Mediante el arrepentimiento (que incluyó esforzarme junto a mis líderes del sacerdocio), seguido de cada decisión recta que he tomado desde entonces, me he abierto paso hacia las puertas del cielo y he permitido que el Padre Celestial derrame Sus bendiciones sobre mí.
Pocos meses después de mi cambio de corazón, mi futura esposa, Malaina, llegó a mi vida, y comenzó nuestro cortejo. Estaba agradecido de que ahora estuviera listo para nuestro futuro juntos. ¡Salir con Malaina en verdad fue como un sueño de cuento de hadas hecho realidad! Ambos habíamos resultado heridos en relaciones anteriores, y hallamos amor y comprensión el uno en el otro. Ambos queríamos con todo el corazón ser dignos del matrimonio en el templo. Seis meses después de comenzar a salir, nos sellamos en el Templo de Seattle, Washington.

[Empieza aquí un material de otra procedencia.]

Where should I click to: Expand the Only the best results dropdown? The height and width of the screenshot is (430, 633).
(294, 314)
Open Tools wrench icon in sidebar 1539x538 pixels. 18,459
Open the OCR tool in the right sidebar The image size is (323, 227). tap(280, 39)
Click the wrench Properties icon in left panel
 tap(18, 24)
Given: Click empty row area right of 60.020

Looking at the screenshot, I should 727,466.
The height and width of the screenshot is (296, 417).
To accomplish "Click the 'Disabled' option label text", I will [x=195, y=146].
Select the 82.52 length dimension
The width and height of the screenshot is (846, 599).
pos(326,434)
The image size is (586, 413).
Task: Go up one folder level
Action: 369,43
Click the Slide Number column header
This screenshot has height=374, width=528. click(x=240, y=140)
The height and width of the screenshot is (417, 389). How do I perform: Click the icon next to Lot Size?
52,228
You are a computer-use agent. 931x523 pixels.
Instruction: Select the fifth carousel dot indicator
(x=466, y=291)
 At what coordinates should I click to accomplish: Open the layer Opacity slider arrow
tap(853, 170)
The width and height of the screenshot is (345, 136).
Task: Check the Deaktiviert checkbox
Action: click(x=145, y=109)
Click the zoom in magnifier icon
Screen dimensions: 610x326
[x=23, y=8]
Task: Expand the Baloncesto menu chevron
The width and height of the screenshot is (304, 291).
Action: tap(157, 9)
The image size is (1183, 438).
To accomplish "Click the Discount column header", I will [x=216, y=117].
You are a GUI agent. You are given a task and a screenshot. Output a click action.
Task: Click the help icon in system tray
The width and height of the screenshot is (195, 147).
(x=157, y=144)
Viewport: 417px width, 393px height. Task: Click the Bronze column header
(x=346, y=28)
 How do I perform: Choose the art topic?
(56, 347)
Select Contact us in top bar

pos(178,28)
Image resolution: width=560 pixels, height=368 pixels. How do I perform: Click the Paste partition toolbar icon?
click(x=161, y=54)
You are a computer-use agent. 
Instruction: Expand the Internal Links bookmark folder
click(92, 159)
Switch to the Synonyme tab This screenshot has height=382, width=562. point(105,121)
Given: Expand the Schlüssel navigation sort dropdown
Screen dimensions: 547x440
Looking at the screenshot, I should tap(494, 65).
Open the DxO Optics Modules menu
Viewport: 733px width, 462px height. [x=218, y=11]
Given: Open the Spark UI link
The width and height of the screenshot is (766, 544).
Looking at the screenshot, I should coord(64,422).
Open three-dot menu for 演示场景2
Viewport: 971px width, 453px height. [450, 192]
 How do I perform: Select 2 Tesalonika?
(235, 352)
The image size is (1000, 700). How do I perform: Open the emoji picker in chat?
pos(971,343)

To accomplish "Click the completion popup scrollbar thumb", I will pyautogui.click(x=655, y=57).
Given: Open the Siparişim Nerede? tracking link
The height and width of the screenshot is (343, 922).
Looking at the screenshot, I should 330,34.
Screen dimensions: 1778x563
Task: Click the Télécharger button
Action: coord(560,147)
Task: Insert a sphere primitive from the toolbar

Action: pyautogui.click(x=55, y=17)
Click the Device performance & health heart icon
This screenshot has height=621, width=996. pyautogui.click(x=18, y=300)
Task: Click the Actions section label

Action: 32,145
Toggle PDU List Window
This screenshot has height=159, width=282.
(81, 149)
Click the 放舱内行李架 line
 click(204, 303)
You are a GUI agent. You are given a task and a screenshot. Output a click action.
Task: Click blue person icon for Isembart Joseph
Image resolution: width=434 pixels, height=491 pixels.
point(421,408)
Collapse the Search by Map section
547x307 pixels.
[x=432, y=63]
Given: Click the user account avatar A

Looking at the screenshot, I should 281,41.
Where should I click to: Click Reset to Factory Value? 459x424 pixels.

El Padre Celestial me bendijo con una esposa amorosa que comprende el poder de la expiación de Jesucristo y lo que significa ser limpio mediante el arrepentimiento. Malaina me ama por el hombre que soy hoy en día y no por los errores de mi pasado. Su testimonio personal y su amor por el Salvador me dan continuamente fortaleza y deseos de cumplir con toda la medida de mi creación. En verdad es la compañera que siempre soñé tener, y juntos hemos sido bendecidos con dos hijos.
Me parece asombroso lo mucho que mi vida ha cambiado para bien en tan solo unos pocos años. Siento que el haber salido del pozo en el que estuve una vez y haber llegado hasta donde estoy ahora es un verdadero milagro. Tengo un testimonio de que, por medio del arrepentimiento sincero y de la fe en Jesucristo, ¡todas las cosas son posibles! Soy una prueba viviente de ello.